# Leiber Strawberry Cupcake Clutch



## magneticheart (Nov 22, 2008)

Quote:
*Kid sis* is probably most excited for gift-giving season. She counts on older sis to get her things she can't buy and that mom has overlooked. Anything High School Musical-related, sparkly purses, and fun hair accessories are some options. 
If you're feeling fantastical, why not surprise the cutie with this Leiber Strawberry Cupcake Clutch ($4,295) that Charlotte's daughter carried in the Sex and the City movie? Guaranteed, she will be the chicest kid in school. WTF?! I doubt any regular person would spend 4 grand on a purse for themselves, let alone their kid sister.
It's cute, but nowhere close to 4 grands worth of cute


----------



## Adrienne (Nov 22, 2008)

A clutch like that for four grand?! That's ridiculous!! I don't even like it.


----------



## chocobon (Nov 22, 2008)

I saw it in the SATC movie and thoght it was so cute but I didn't know it was a Lieber clutch!! So damn expensive!


----------



## Roxie (Nov 23, 2008)

cute, but damn!! That's expensive!


----------



## Aprill (Nov 23, 2008)

At this stage....i would be trying to eat it for that price tag


----------



## kaylin_marie (Nov 23, 2008)

I remember seeing that in the movie too, but holy cow that price tag is crazy.....


----------



## daer0n (Nov 23, 2008)

LOL?

and a cupcake clutch? *faints* geez..


----------



## pinksugar (Nov 23, 2008)

it's a clutch? it's 4 thousand dollars?

I wouldn't drop 4 g on that! If I was spending that much I can think of other things I'd prefer to buy. Like, say, two return tickets to london/europe?

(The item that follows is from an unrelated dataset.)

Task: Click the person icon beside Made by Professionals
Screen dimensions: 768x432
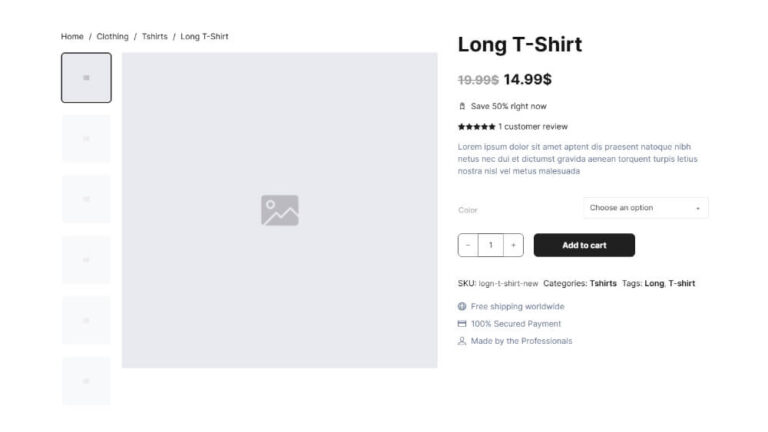Action: click(462, 341)
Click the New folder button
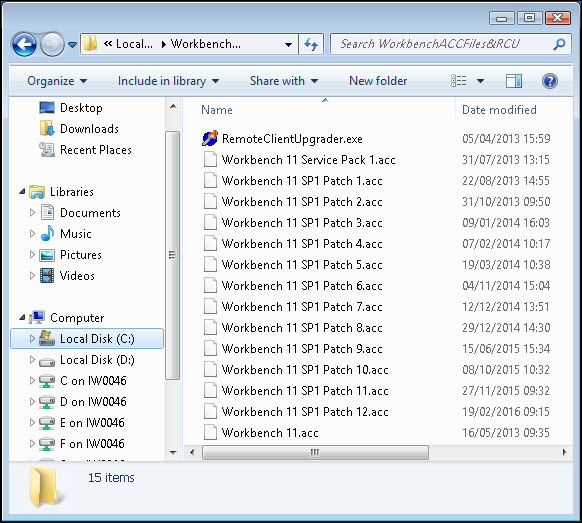Viewport: 582px width, 523px height. click(x=378, y=81)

ptch! when you look at prices in terms of how much of a plane ticket they'd buy...

THAT THING IS A RORT!


----------



## Karren (Nov 29, 2008)

wow!! $$$$$$$$$$$$..

cute enough to eat....


----------



## magosienne (Dec 1, 2008)

Cutes, yes, but i prefer its eatable version


----------



## jmaui02 (Dec 2, 2008)

Oh..yes...it's cute. But I won't buy this expensive cupcake.


----------



## McRubel (Dec 2, 2008)

Wow. Not worth it.


----------



## LilDee (Dec 2, 2008)

Omg, That is such a cute little crystal purse!

Too bad it's quite a ways out of my budget! lol


----------



## wilderosesong (Dec 2, 2008)

Cute, but definitely not worth the money! And it just makes me wonder, at what age do people think kids can start having really expensive purses? When I was young, I treated my bags like backpacks (and so I really didn't have many!).


----------



## Bec688 (Dec 2, 2008)

It's a clutch... cute, but seriously?!


----------



## LittleMissLilo (Dec 16, 2008)

aww mannn what i would give to have that.... lol


----------



## szie (Jan 23, 2009)

Omg so cute and sparklyyy~

Pfft, kid sis? I'd rather get that for myself



.


----------



## purpleRain (Jan 31, 2009)

The name of this accessory is fantastic and super cute but use it as a real bag...uhm no


----------



## bluekitty88 (Apr 19, 2010)

OMG!! I want it! Too bad I am broke right now... sigh~


----------



## womens shoes (Sep 6, 2010)

At this stage....i would be trying to eat it for that price tag


----------